Our annual invitation to this American Independence Day event is rather recent, even though we’ve been on official “consulate lists,” as “contacts” for at least twenty years. I remember, it must have had been about twelve years ago, an American “official” was visiting our humble Shiloh home, when my husband broached the subject. “I understand that there are consulate events to which you invite various Israelis, Arabs, but no Jews from YESHA.” The official very smoothly answered: “But we don’t invite anyone from the Chamas terror organization, either.” Well I couldn’t stay quiet. “Do you mean that you’re equating us with the terrorists who murdered my friend, Rachella Druk, just a few short months ago?” Ok, I’m not very diplomatic. I’m neither sorry, nor embarrassed by my outburst. He deserved a lot worse than I gave him. Imagine, in my home, served my food and telling me that I was in the same category as terrorists.

I can’t say that absolutely nothing has changed, since now we’re on the invitation list to the American Independence Day bash. But in terms of policy, nothing has changed. Not since hundreds of Israelis have been murdered by terrorists all over Israel, and not since thousands were murdered in the states on 9-11.

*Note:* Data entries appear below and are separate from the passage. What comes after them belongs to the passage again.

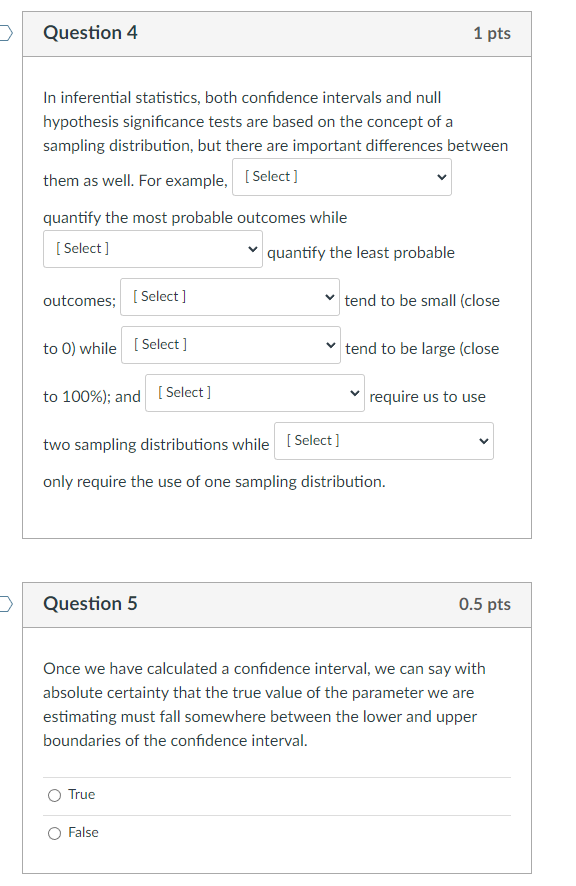Click the Question 4 header
Viewport: 576px width, 886px height.
tap(91, 33)
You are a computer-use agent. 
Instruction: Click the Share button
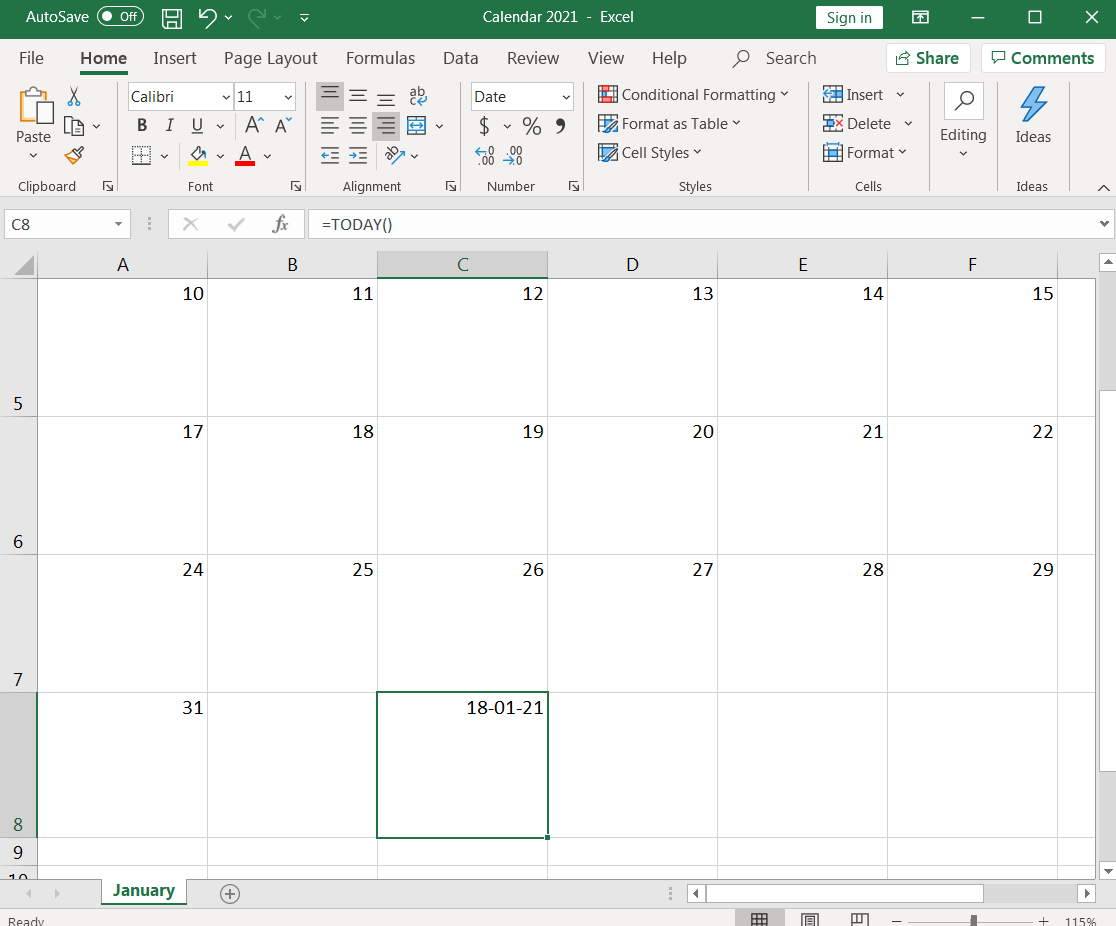[x=927, y=58]
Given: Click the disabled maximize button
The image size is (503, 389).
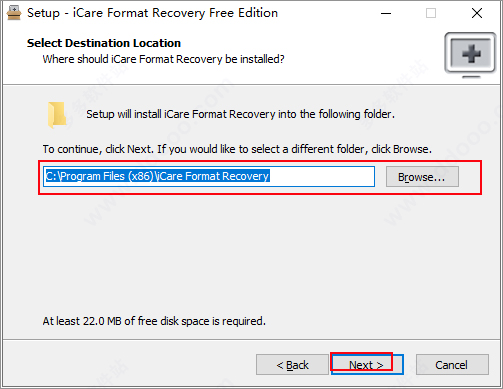Looking at the screenshot, I should (x=431, y=13).
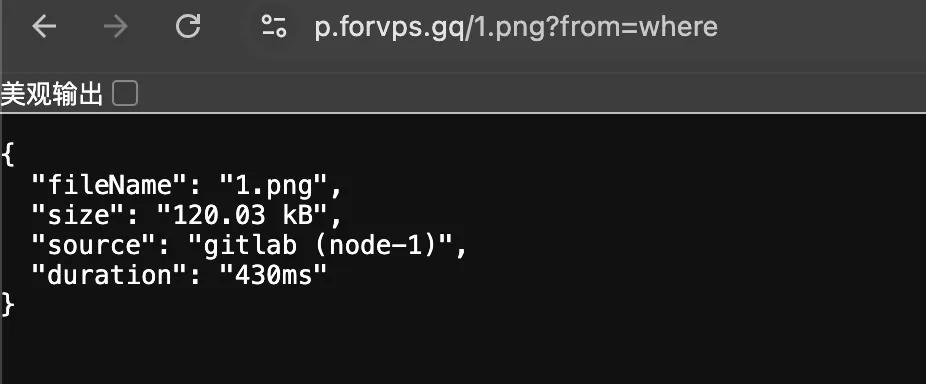Open the site information controls icon

(x=274, y=27)
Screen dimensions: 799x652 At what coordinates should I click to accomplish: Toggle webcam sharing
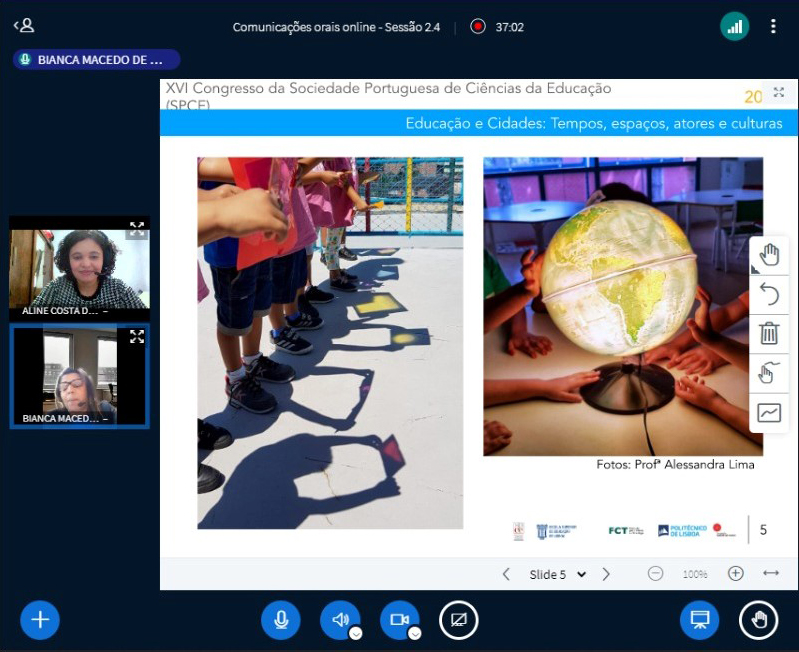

Americans haven’t learned a thing. They don’t realize that the terrorists who attacked American targets are inspired by the fact that the terrorist, Arafat, is now accepted by the U.S., U.N. and even some Israelis, as legitimate national leader. The coordinated terror attacks that so traumatized America derived from the same terrorism plaguing us here in Israel.

By lumping together victims of Arab terror with the perpetrators, the American government shows a total lack of comprehension. They are blindly following their flags and policy according to their presumptions and theories, never letting facts get in their way. It may prove dangerous to them, again, and for sure it endangers us here.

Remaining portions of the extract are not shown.